Made by best friends Manvi Teki and Sagrika Omkar of Pallavi Model Schools, Alwal, it was recently shortlisted for Harvard Impact Initiative of the Harvard Mock United Nations held in the city.

Though the street children have a home now, funds are drying up and in a month the boy’s facility, that houses 60 of them, could shut down if no help is offered.

“We were already participating in the HMUN and then we decided to take part in this initiate too. After brainstorming, we decided to bring forth the plight of Ashritha, run by Nagaraj,” says Manvi.

The duo won an award for their video and it has created quite a buzz online too. Within a couple of days of uploading the video, it got 3,800 views.

“No one talks about street children -- the reasons due to which they leave home, how they get addicted and exploited and their life on the streets, devoid of emotions and affection,” says Sagrika.  

The video that begins on a dark note, giving insights into the lives of the runaway children, soon becomes full of colours and life as they talk about food,their home, school and Nagaraj.

To bring out an authentic insight into the lives of the children, Manvi and Sagrika spent a day with the children at Ashritha.

“It was the most satisfying and insightful day of our lives. Though making them to talk was a challenge, their pain moved us,” says Manvi.  

Sagrika adds, “While talking about their lives before living in Ashritha, a lot of them had tears in their eyes.” And how did the girls react?

“We couldn’t get them out of our heads for several days after our visit,” says Manvi.

The girls say they were embarassed for cribbbing and fussing over their problems, which seemed so insignificant before the existential ones that were being faced by the children of the home.

Having made their maiden video in less than a week and getting an award for the same has not made the chums happy.

“Getting an award was not on our goal. HMUN was a different experience  -- where we just spoke about pressing issues. But just speaking isn’t enough. We have to do something too. This video is our attempt to save the home of 60 homeless boys,” explains Sagrika.
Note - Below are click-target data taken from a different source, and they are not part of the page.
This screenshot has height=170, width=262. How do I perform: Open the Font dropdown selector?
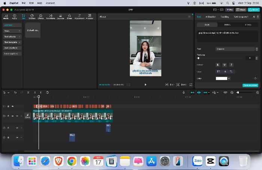(x=237, y=49)
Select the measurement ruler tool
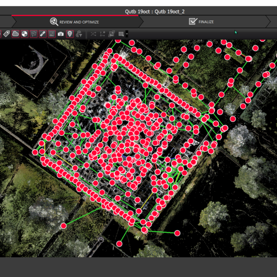 tap(42, 34)
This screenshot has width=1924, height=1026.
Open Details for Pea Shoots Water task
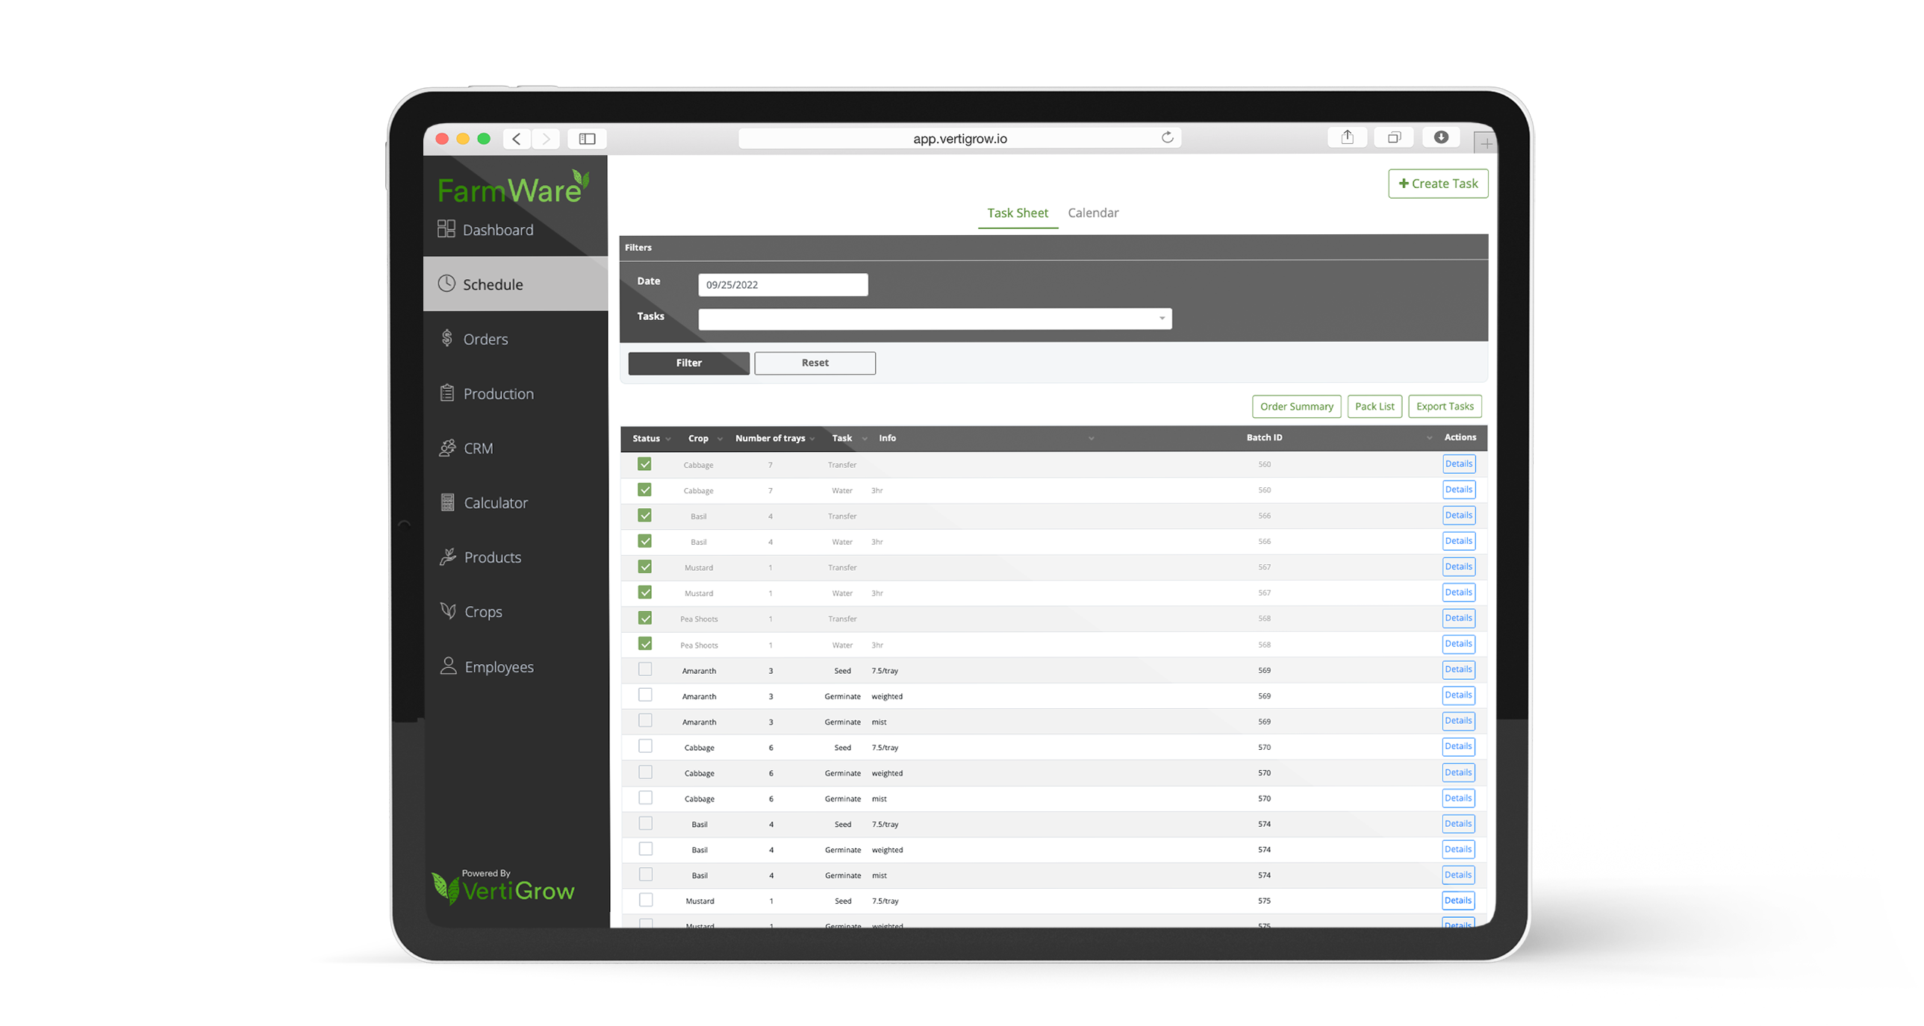(x=1458, y=643)
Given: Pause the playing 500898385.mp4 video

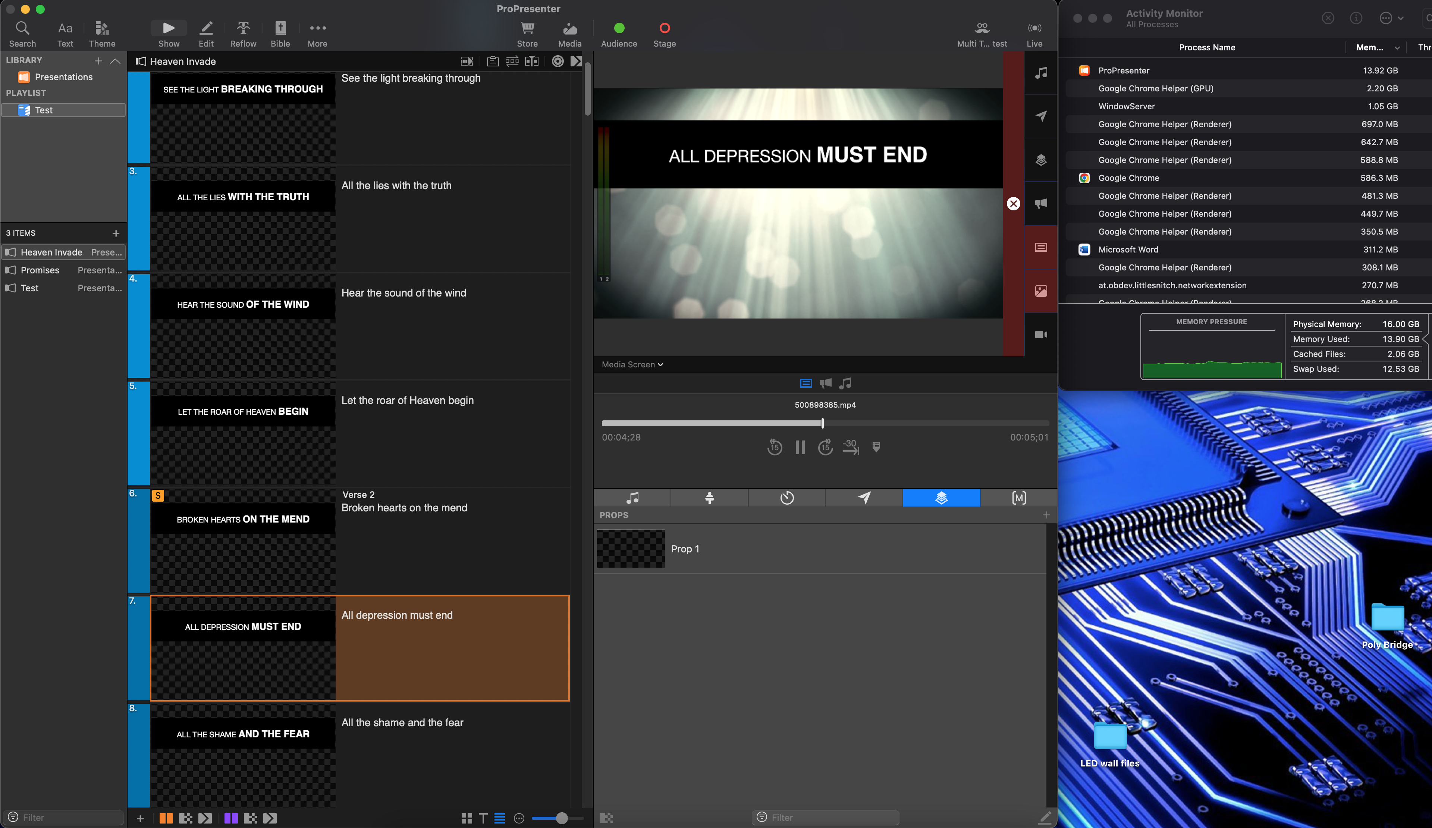Looking at the screenshot, I should tap(800, 447).
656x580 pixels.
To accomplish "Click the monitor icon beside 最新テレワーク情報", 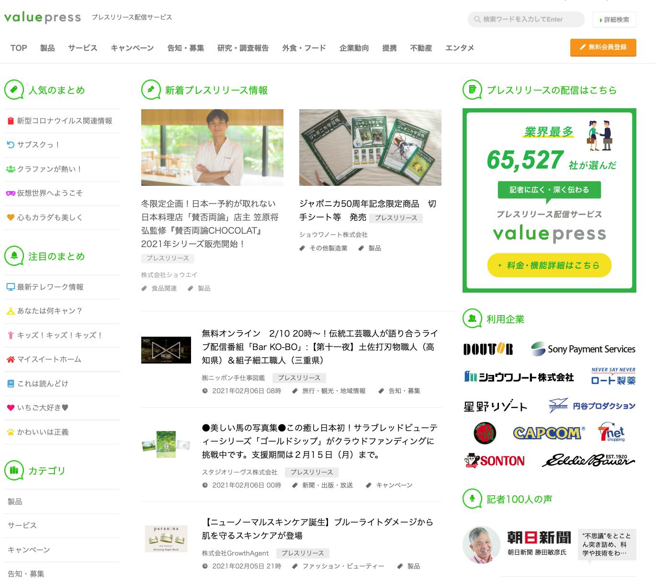I will coord(10,287).
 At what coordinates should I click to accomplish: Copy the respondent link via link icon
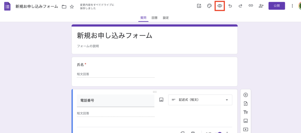[x=251, y=6]
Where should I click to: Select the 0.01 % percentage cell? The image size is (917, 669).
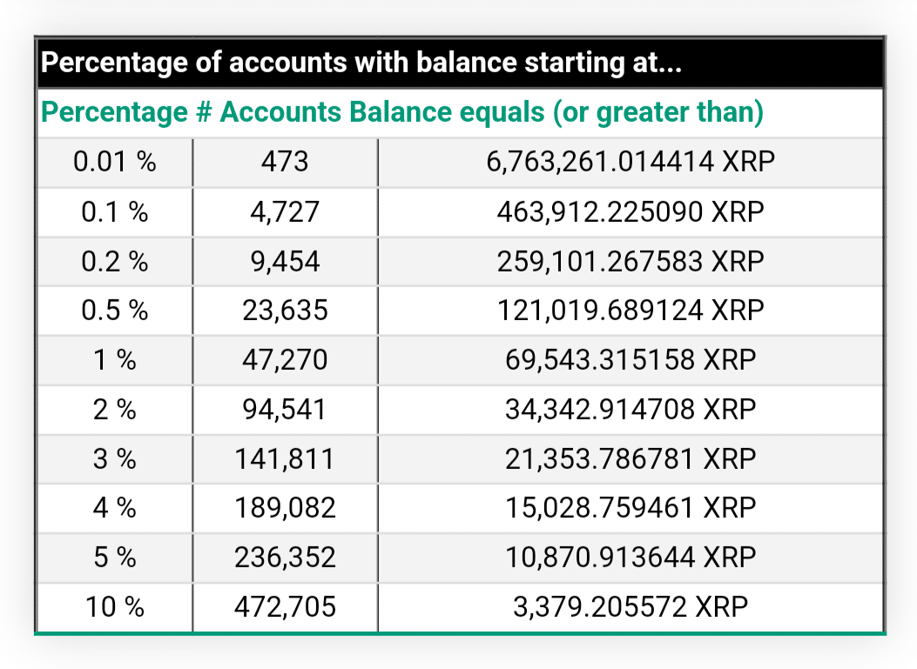[x=114, y=162]
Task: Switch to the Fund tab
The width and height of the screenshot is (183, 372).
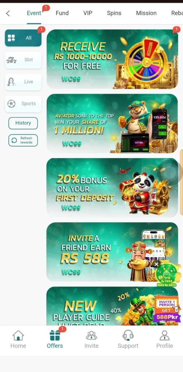Action: tap(62, 13)
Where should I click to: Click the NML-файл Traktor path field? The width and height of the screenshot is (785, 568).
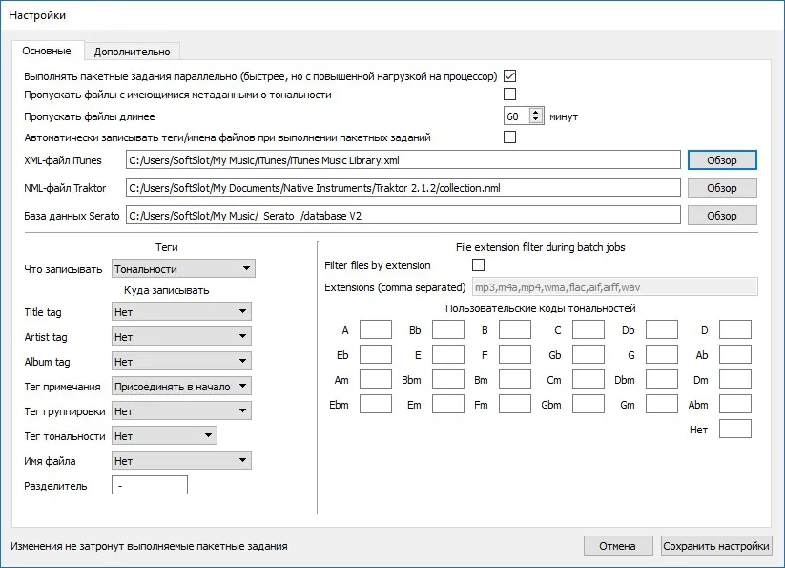403,188
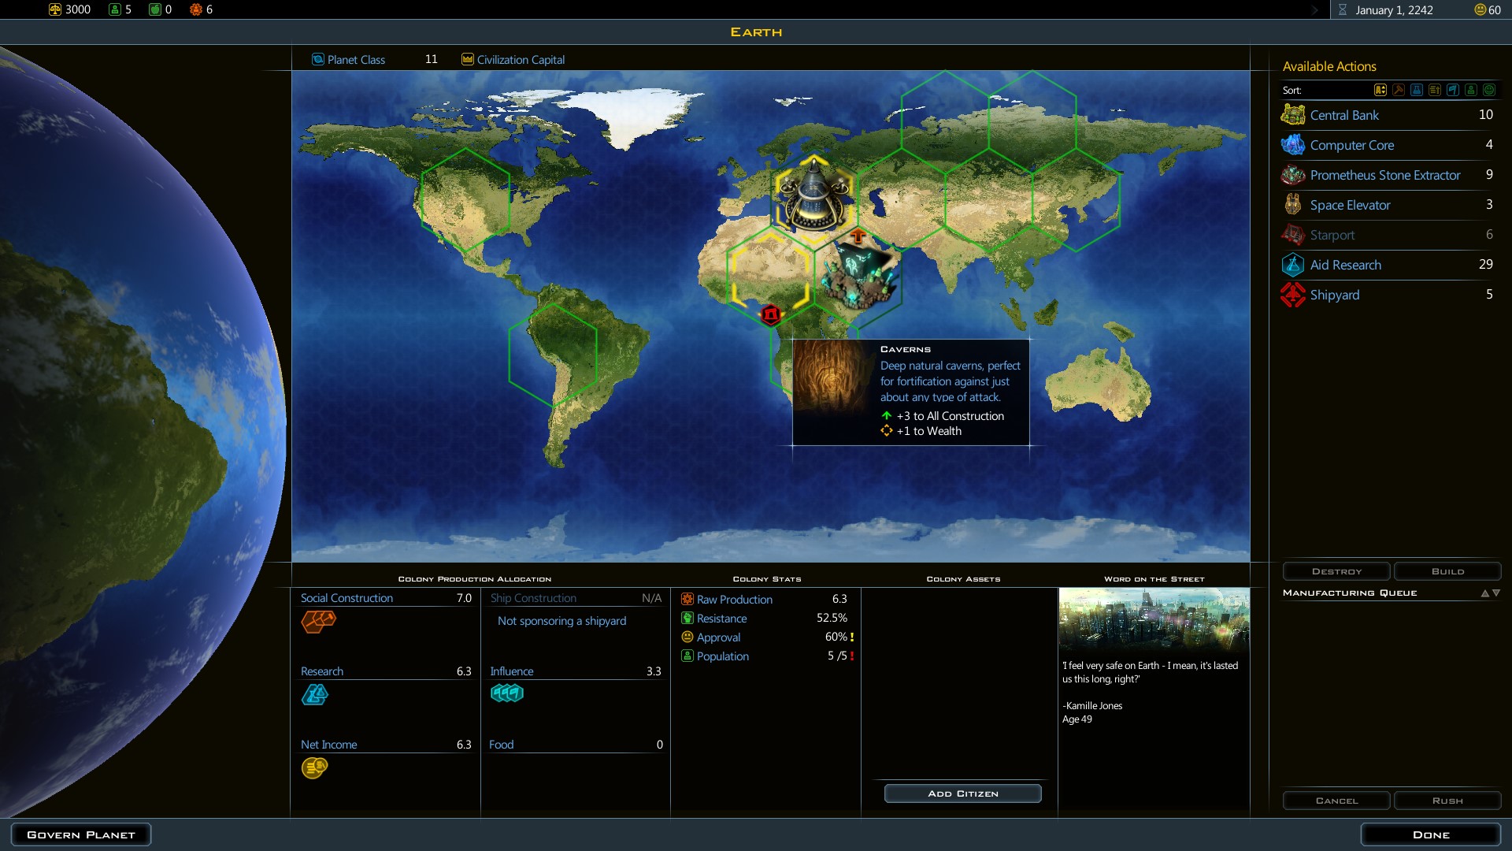
Task: Choose Prometheus Stone Extractor icon
Action: point(1292,175)
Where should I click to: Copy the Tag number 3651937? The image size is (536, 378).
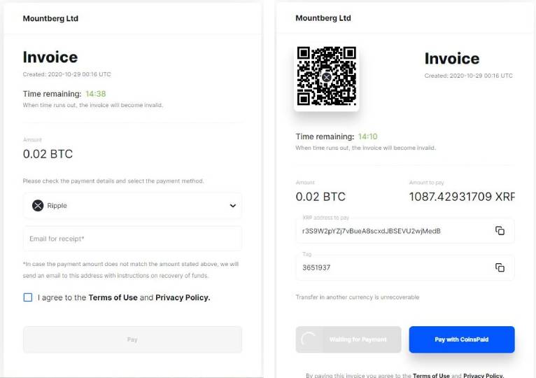point(500,267)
Manisha Aggarwal, Manvi’s mother and managing director of Communication Resource Centre, says sensitising children from a young age is important.

“Our help for the video was only to set the equipment for them. Rest everything was done by them and if you see the video has many technical loopholes,” she says.

So what next? “I want to become an activist and work for the society,” pats come Sagrika’s reply.

For Manvi each day bring a new aspiration -- “a neurologist or a scientist with NASA, a lawyer perhaps!” are just some of the prospective aims.

The tenth graders may not have zeroed on the career they want to pursue, they certainly have set sights on making a mark on someone’s life, however small it may be. All the best to the girls and the street kids too!